[WHAT TO DO]:
From the records below, extract all the text exactly and leave the images behind.

BEGIN

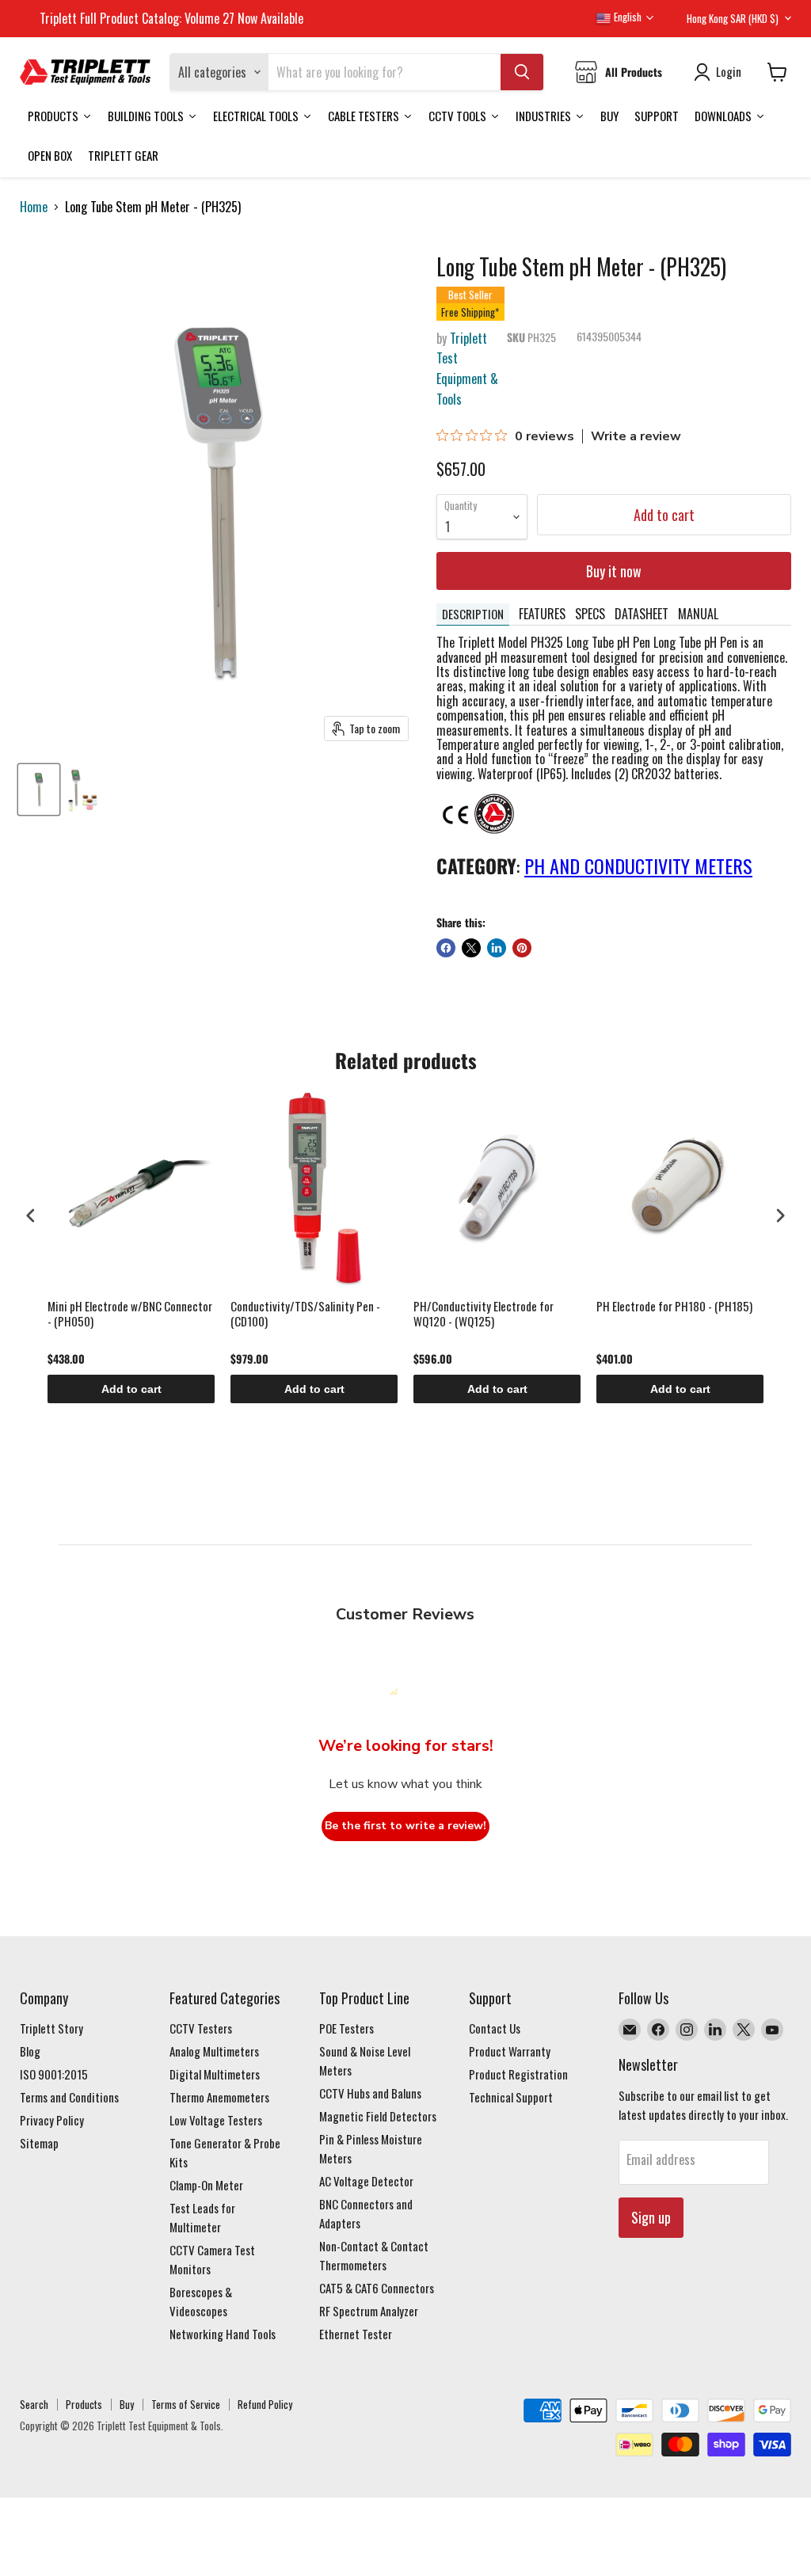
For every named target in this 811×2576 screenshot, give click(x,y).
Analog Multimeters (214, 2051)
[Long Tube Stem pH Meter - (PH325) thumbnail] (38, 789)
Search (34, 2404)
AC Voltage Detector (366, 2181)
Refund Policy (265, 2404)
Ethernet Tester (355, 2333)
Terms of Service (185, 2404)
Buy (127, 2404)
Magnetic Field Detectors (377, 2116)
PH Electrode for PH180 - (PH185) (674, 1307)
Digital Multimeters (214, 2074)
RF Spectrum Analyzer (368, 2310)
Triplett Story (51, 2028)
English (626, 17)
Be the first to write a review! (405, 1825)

END

[TASK RESPONSE]:
For every named target in this 811×2576 screenshot, give click(x,y).
Analog Multimeters (214, 2051)
[Long Tube Stem pH Meter - (PH325) thumbnail] (38, 789)
Search (34, 2404)
AC Voltage Detector (366, 2181)
Refund Policy (265, 2404)
Ethernet Tester (355, 2333)
Terms of Service (185, 2404)
Buy (127, 2404)
Magnetic Field Detectors (377, 2116)
PH Electrode for PH180 - (PH185) (674, 1307)
Digital Multimeters (214, 2074)
RF Spectrum Analyzer (368, 2310)
Triplett Story (51, 2028)
English (626, 17)
Be the first to write a review! (405, 1825)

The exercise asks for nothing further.